It seems inconceivable now, but when Lethal Weapon 4 opened in 1998, it had only been 11 years since the first installment. And back then, it really did seem like both Danny Glover and Mel Gibson were getting too old for that ish.

Well, it's been nearly as long as the gap between LW1 and LW4 to follow up Men in Black II with Men in Black 3. And the franchise apparently feels old enough to warrant a retro maneuver, sending Will Smith's coasting Agent J back in time to prevent a rupture in the space-time continuum that would allow for poison-dart spitting alien criminal Boris the Animal to kill Tommy Lee Jones' Agent K before he can deploy the invasion-preventing ArcNet surrounding Earth.

Got that?

Less complicated than merely far-fetched, the plot at times resembles the ramblings of a nursing home rec room's denizens attempting to describe the events of Back to the Future to a newcomer.

(Speaking of time gaps that make one feel old: The distance between when MIB3 takes place and the era Agent J leaps back to -- 1969 -- is more than a decade vaster than the leap Michael J. Fox made back in 1985 when he DeLorean'd himself into the Eisenhower years. Mr. Sandman, just bury me.)

I was never the biggest fan of director Barry Sonnenfeld's artisan-like job on the Steven Spielberg property when the 1997 original came out. Yes, Men in Black the First delivered a competent good time without insulting the audience's intelligence, which automatically put it well above the baseline for summer entertainment that year (lest we forget Harrison Ford's President James Marshall growling, "Get! Off! My! Plane!"). But given the movie's pretty obvious debt to Ghostbusters, I always thought it seemed slight, and the chemistry between Jones and Smith always felt engineered, unlike the dynamite friction between Bill Murray, Dan Aykroyd, Sigourney Weaver, Harold Ramis, Ernie Hudson, Rick Moranis and Annie Potts.

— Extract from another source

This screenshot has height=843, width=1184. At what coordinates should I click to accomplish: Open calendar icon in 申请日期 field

If I mention casting, it's because MIB3's one ace in the hole is the decision to cast Josh Brolin as the 1969 version of Agent K. Though the script doesn't give him nearly enough to do, Brolin nails Jones' drawl and carriage, at the same time as he suggests the uncanny valley between how Agent K used to be before whatever happened to him to make him so gruff and craggy (i.e. age) happened. Brolin's vigor makes the comparative indolence of Smith and the check-cashing cameo appearance by Jones all the more irksome.

Bottom line: the experience of Men in Black 3 -- enjoyable enough in the moment but something that evaporates instantly from your memory like hand sanitizer -- will either have you feeling older than Murtaugh, Riggs and Agent K combined, or as though you've just looked into the flashing light of that portable neuralyzer. It's summer movie smack, and it leaves you hungry only for more of the same.